Amelia, la ricetta della Furlan
«I bisogni reali al centro
dell'azione sindacale»

Annamaria Furlan e  Marco Bentivogli
La segretaria generale della Cisl Annamaria Furlan è intervenuta questa mattina ai lavori dell'esecutivo della Fim Cisl al "Romitorio" di Amelia il centro di studio, ricerca e formazione delle tute blu della Cisl. Molti i temi al centro del dibattito, per la segretaria generale Cisl Furlan : «Bisogna mettere al centro dell'azione sindacale la persona ed i suoi bisogni reali.

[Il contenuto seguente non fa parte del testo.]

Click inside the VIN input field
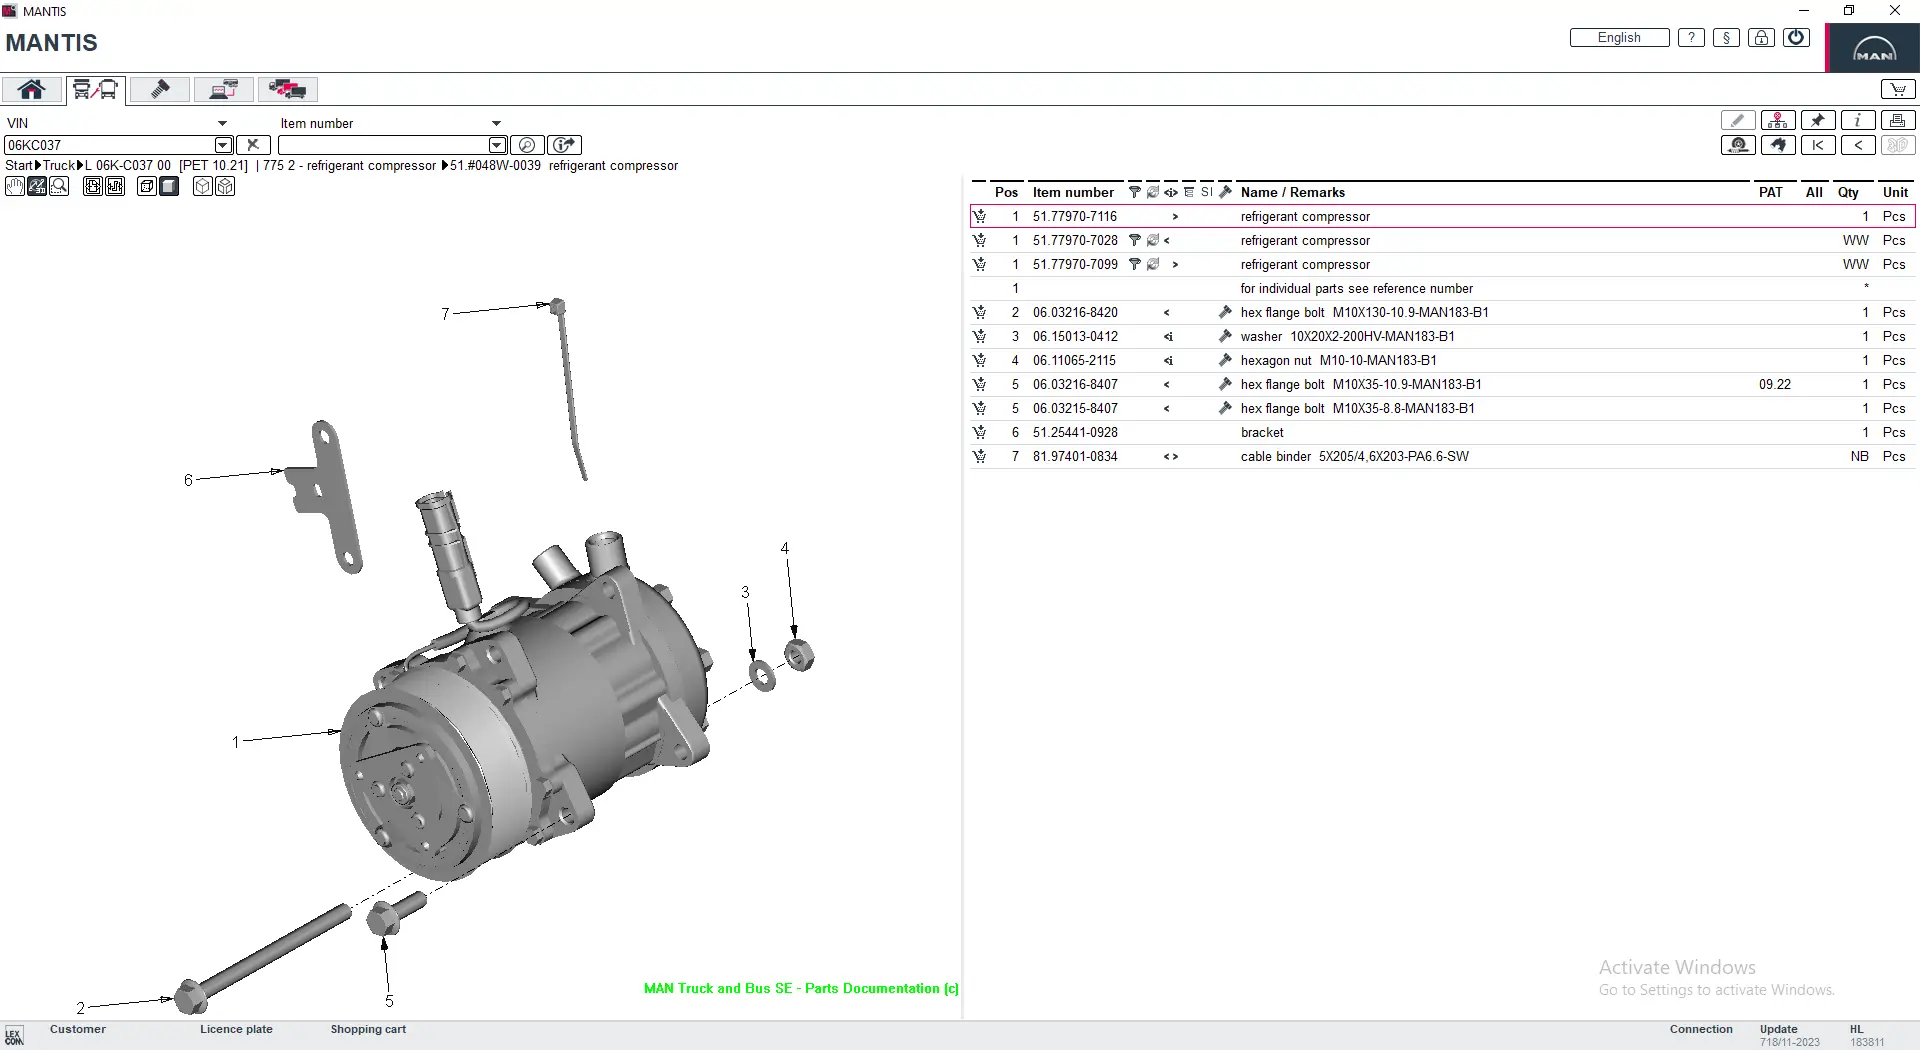This screenshot has height=1050, width=1920. pyautogui.click(x=110, y=145)
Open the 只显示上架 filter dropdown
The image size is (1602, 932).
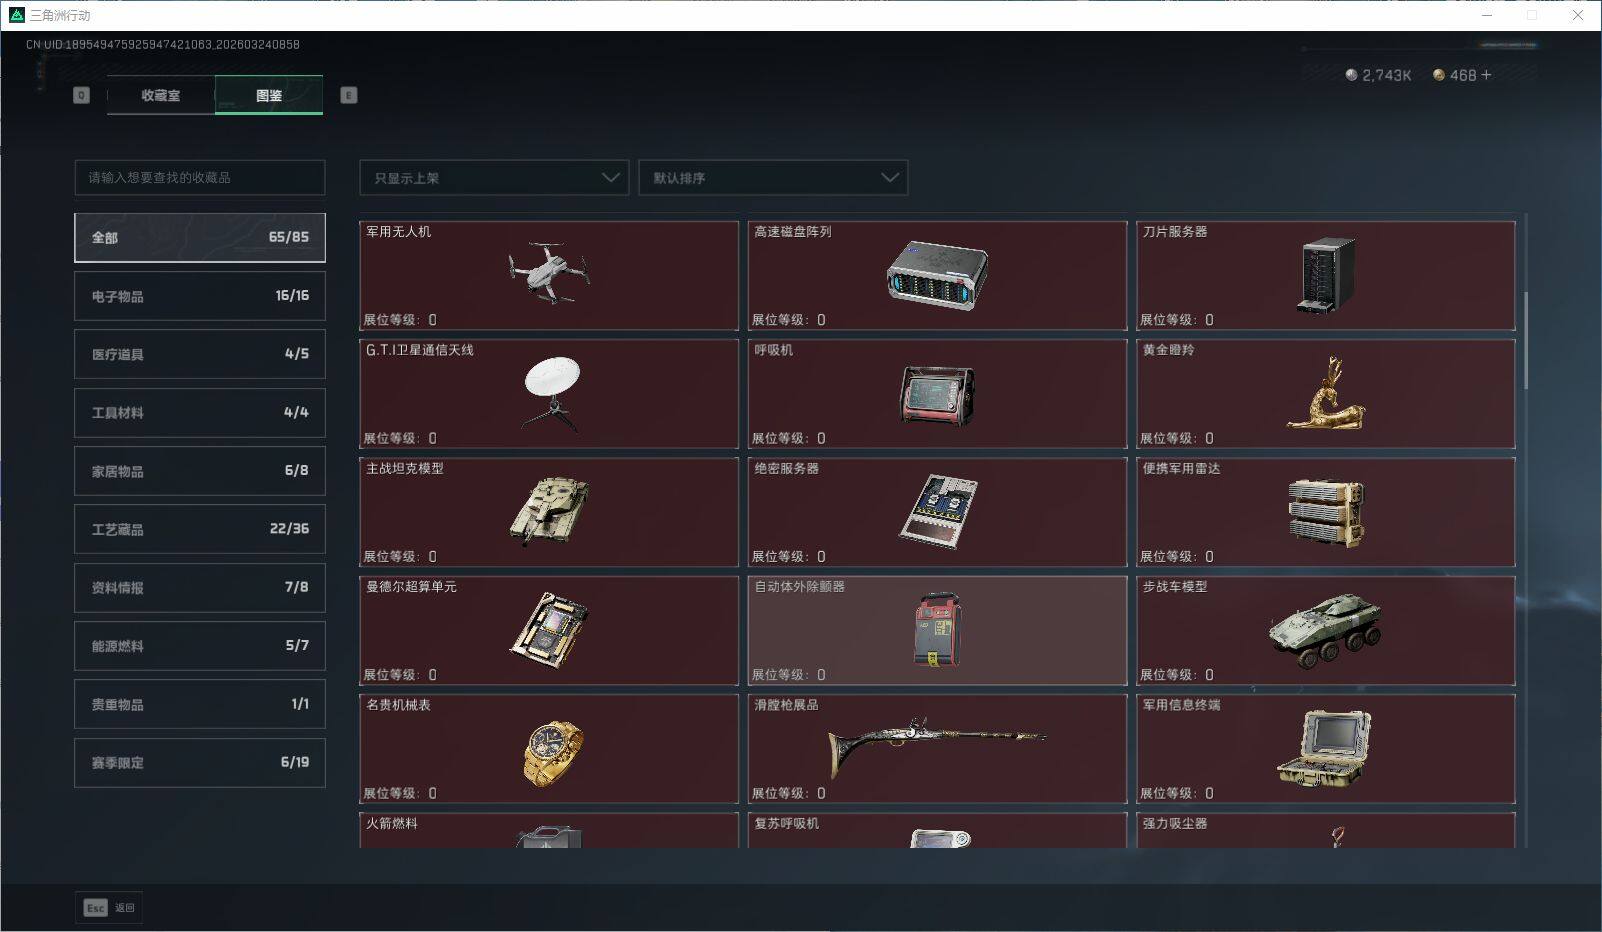coord(493,177)
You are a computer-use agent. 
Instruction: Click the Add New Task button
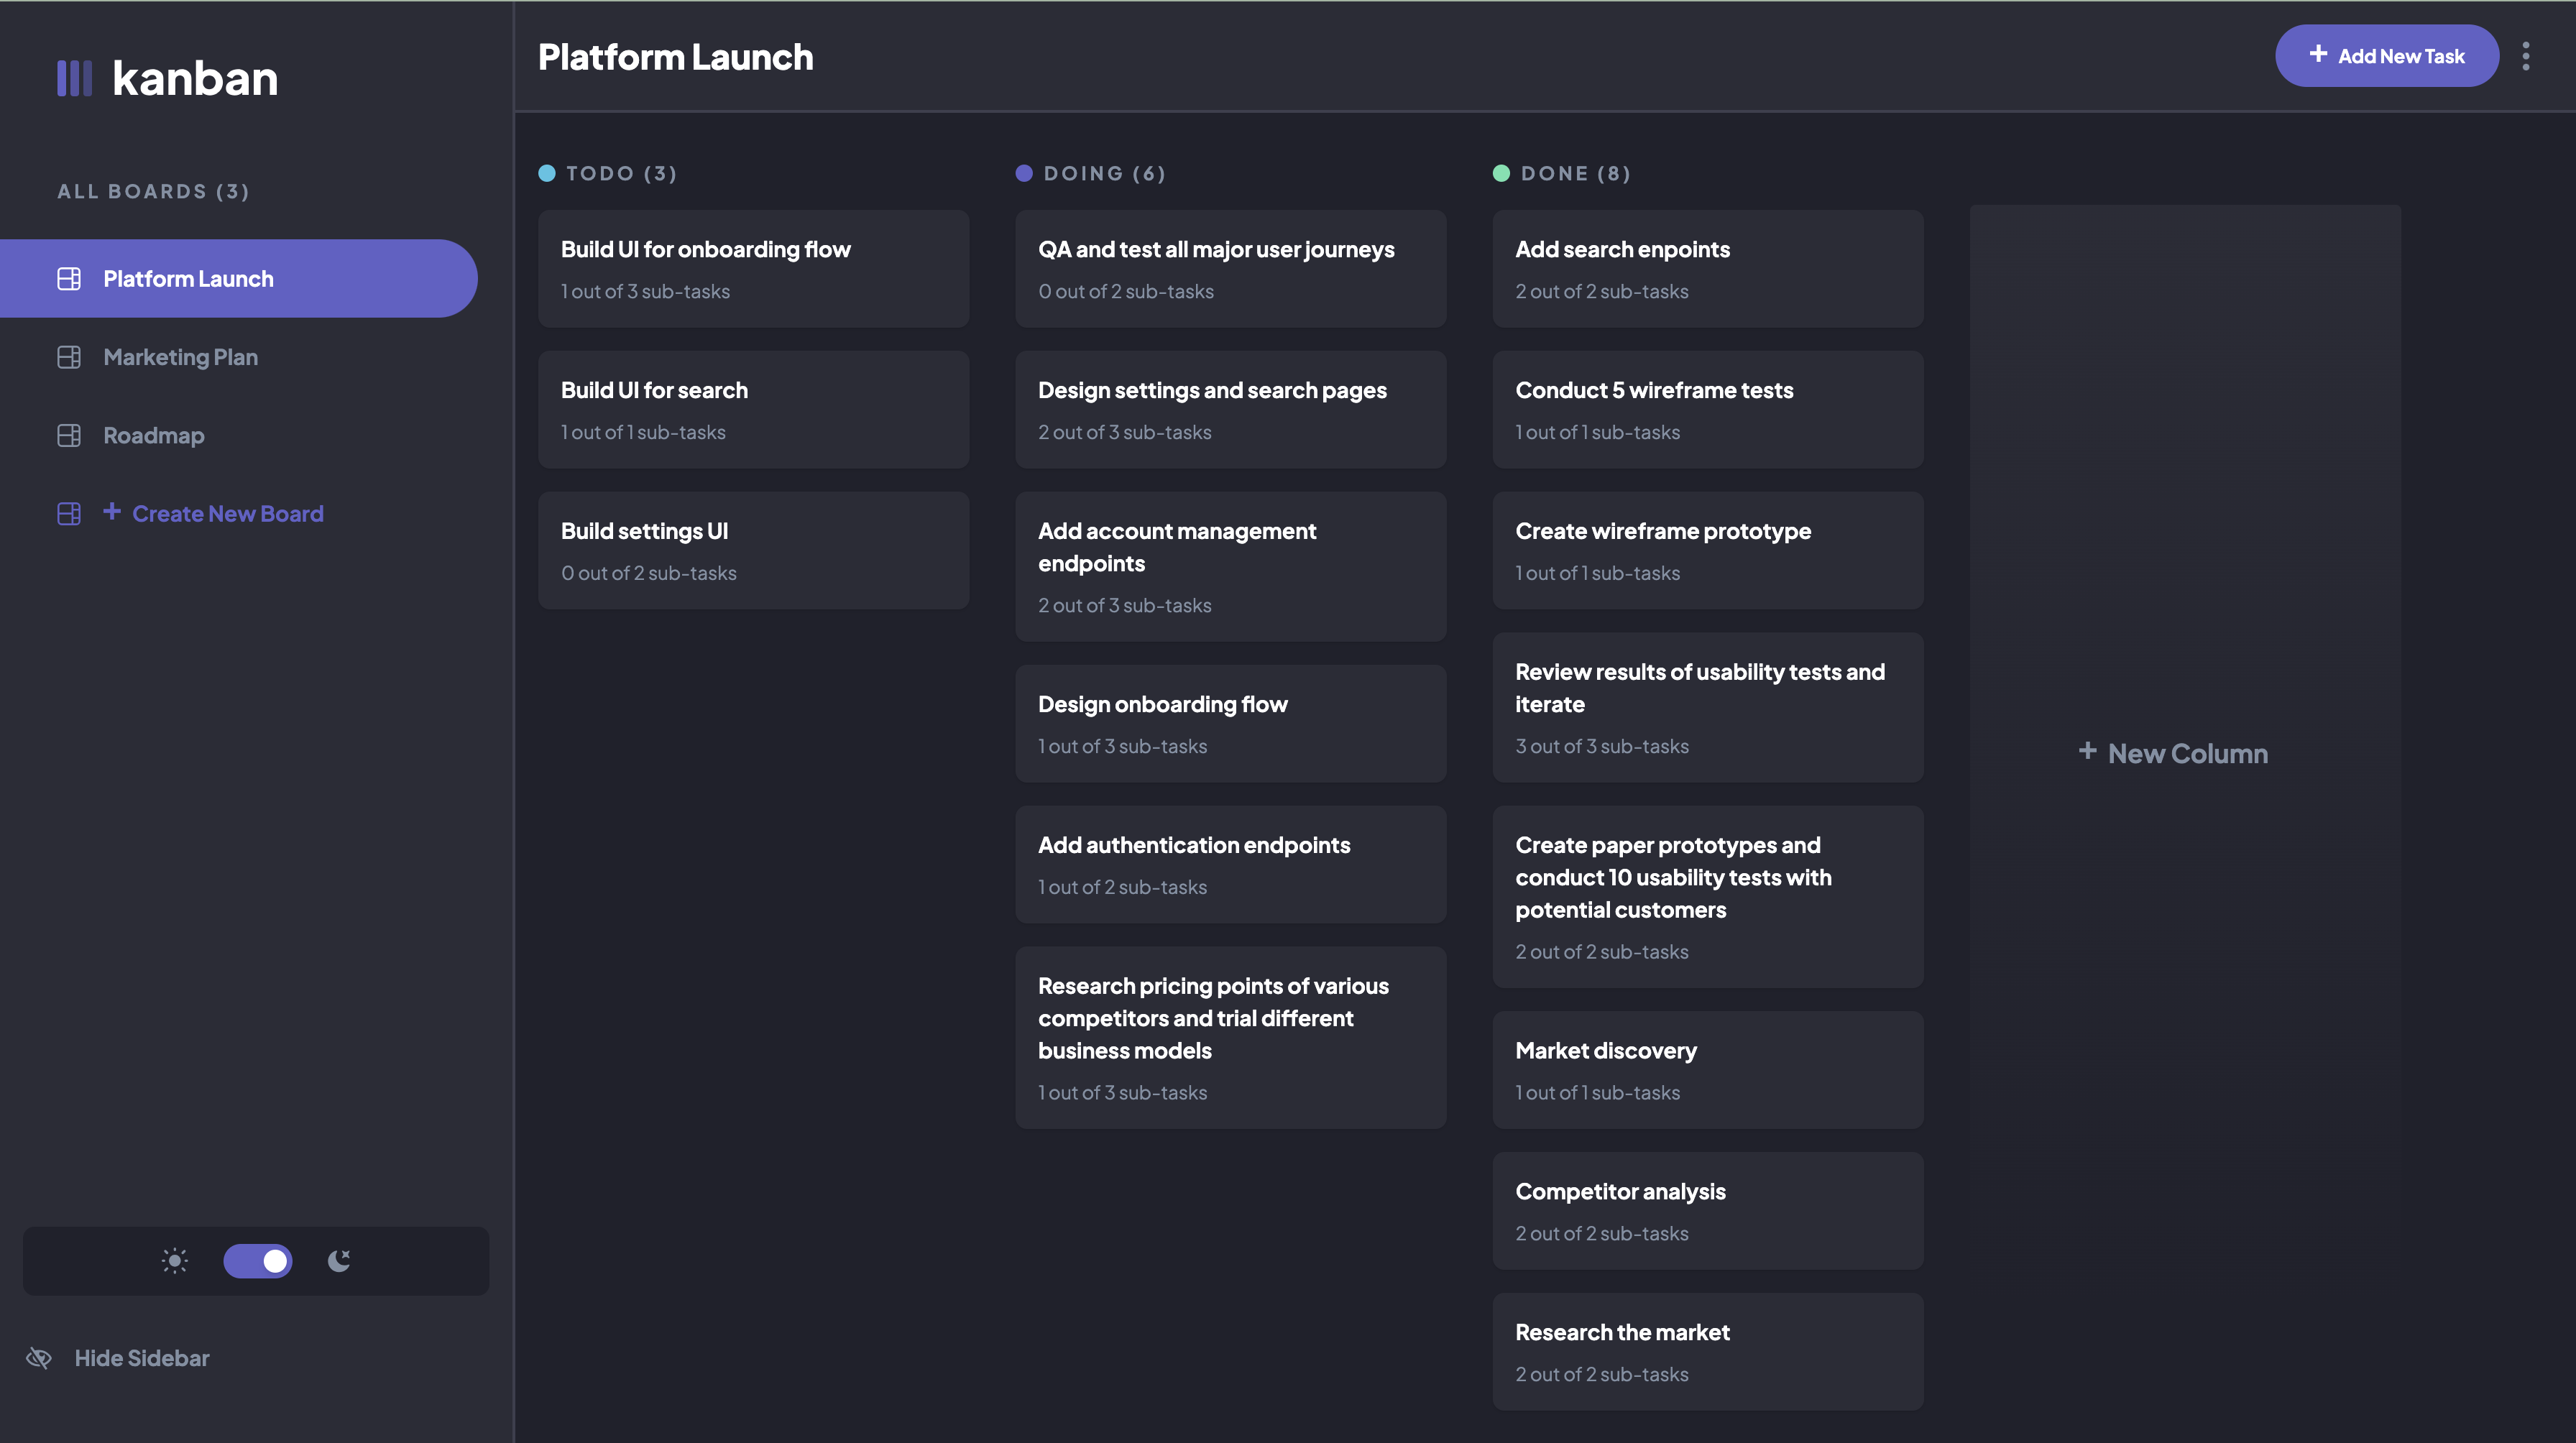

Per questo abbiamo bisogno di una nuova sinergia, un'alleanza vera  tra la fabbrica ed il territorio attraverso l'incrocio virtuoso tra  la contrattazione di secondo livello e quella di prossimità. Bisogna far vivere ogni luogo di lavoro come un bene comune del territorio e della comunità con scelte chiare ed innovative sul piano del welfare contrattuale e dei servizi di qualità da offrire ai lavoratori. La contrattazione è lo strumento per dare risposte ai bisogni delle persone, con un lavoro comune tra categorie, confederazione,, territorio, facendo partecipare attivamente i delegati alla scelte dell'organizzazione con una formazione adeguata. E soprattutto dobbiamo intercettare i bisogni dei giovani prima del loro ingresso nel mondo del lavoro, con un ruolo delle politiche attive ,della alternanza scuola lavoro, della bilateralità».

«C'è troppo populismo - continua la Furlan - sul tema dei giovani. Questo è un problema serio per il paese.  Ed anche le ricette del Governo sulla disoccupazione dei giovani devono essere più chiare. Gli sgravi fiscali per le assunzioni non possono essere dati a prescindere dell'elemento formativo. Bisogna agire sull'apprendistato e chiamando le imprese ad una maggiore  responsabilizzazione. C'è uníevidente differenza tra uníazienda che assume un giovane e lo immette in un percorso formativo ed altre che non lo fanno. E' poi fondamentale il rapporto tra imprese, scuola e bisogni del territorio. Questo resta un fattore chiave per lo sviluppo». 

Per il segretario generale della Fim Marco Bentivogli «è importante che il sindacato faccia scelte chiare e nette, sui temi dell'innovazione sociale e del lavoro. Nella quarta rivoluzione industriale dobbiamo scegliere di essere protagonisti dei cambiamenti che servono ai giovani, ai lavoratori e alle imprese, insieme a sindacalisti che si mettono in discussione, che discutono sulle idee ed elaborano proposte concrete. Competenza, merito e innovazione devono essere le parole d'ordine del sindacato del presente e che guarda al futuro. É il sindacato al quale come Fim stiamo lavorando per poter essere anche dentro i nuovi lavori promotori di giustizia sociale».